Dataismus und Transhumanismus als neue Religionen sollen die Probleme der Menschheit lösen. In diesem Paradigmenwechsel befinden wir uns derzeit. Sein Credo: Die bürgerliche Demokratie ist eine Fehlentwicklung, die im vergangenen Jahrhundert ins Chaos führte. Eine technokratische Managerelite soll die Menschen auf Glück konditionieren und die Gesellschaft steuern. Dies wird Zug um Zug Realität, mit digitaler Bildung, der Smart City und dem Smart Home. Durch die neue Technologie werde es möglich, die Gesellschaft gleichsam mit dem Auge Gottes zu betrachten, schreibt der MIT-Professor Sandy Pentland in seinem Buch »Social Physics«. Das präzisere Abbild eines sozialen Systems soll in der Folge auch eine schnellere präzisere Steuerung und Kontrolle der Gesellschaft ermöglichen.

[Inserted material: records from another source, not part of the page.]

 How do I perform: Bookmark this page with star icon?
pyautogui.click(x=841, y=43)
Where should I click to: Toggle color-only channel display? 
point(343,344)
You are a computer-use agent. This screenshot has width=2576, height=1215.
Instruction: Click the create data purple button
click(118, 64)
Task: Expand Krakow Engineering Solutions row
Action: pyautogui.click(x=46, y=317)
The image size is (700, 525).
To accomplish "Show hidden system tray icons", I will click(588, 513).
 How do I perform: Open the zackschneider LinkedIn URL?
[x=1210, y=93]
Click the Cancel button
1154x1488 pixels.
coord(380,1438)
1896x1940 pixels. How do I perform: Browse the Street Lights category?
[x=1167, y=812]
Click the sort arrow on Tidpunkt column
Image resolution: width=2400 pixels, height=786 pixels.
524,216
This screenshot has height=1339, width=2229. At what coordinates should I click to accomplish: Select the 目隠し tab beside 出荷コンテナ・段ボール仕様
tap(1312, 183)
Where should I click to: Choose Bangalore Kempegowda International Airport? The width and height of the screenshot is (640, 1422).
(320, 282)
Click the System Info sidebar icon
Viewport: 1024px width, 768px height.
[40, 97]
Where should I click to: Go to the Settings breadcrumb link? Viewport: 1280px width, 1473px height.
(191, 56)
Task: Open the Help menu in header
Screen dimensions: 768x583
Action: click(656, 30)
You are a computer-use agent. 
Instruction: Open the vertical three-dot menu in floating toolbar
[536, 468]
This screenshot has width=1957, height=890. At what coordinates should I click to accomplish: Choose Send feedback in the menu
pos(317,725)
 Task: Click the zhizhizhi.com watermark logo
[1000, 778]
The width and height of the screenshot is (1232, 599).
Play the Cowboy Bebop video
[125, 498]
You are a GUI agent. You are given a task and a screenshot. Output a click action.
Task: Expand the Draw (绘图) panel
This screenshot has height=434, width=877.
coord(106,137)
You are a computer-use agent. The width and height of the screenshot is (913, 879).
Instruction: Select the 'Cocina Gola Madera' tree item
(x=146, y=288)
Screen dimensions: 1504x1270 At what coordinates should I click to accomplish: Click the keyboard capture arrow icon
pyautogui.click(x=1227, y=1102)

Politische Kontrolle will vom Untertanen und Konsumenten alles wissen, will soziale Bewegungen in Echtzeit erfassen und braucht Werkzeuge, sie zu manipulieren. Verwirklicht wird dies im digitalen Beurteilungssystem, das in China 2020 eingeführt wird. Und mit der »Digitalen Bildung« und dem eLearning wird dies auch bei uns klammheimlich installiert. Dafür werden derzeit zentrale Schulclouds angeboten, mit denen nicht nur Inhalte vorgegeben werden, sondern auch der Zugriff auf alle Schülerdaten möglich wird. Mit Bildungs­clouds sichern sich die Firmen die Daten. Verkauft wird es mit Framing 4.0.: Aus dem Überwachungsszenario wird ein »Lernökosystem«, das digitale Profil und der Avatar zum »Lernbuddy«. Die angebliche Individualisierung durch »Digitale Bildung« ist individuelles Profiling und Überwachung. Profiling nutzte die Polizei bis dato bei der Fahndung nach Straftätern! Das digitale Profil beschert dem Personalchef nicht nur den gläsernen Bewerber, die Algorithmen ermöglichen auch Vorhersagen über seine Entwicklung. Das alles sind Prämissen, die die Silicon-Valley-Propheten setzen, Politiker übernehmen sie unreflektiert und verkaufen die Digitalisierung als alternativlosen Fortschritt, für den man die Kinder erziehen müsse.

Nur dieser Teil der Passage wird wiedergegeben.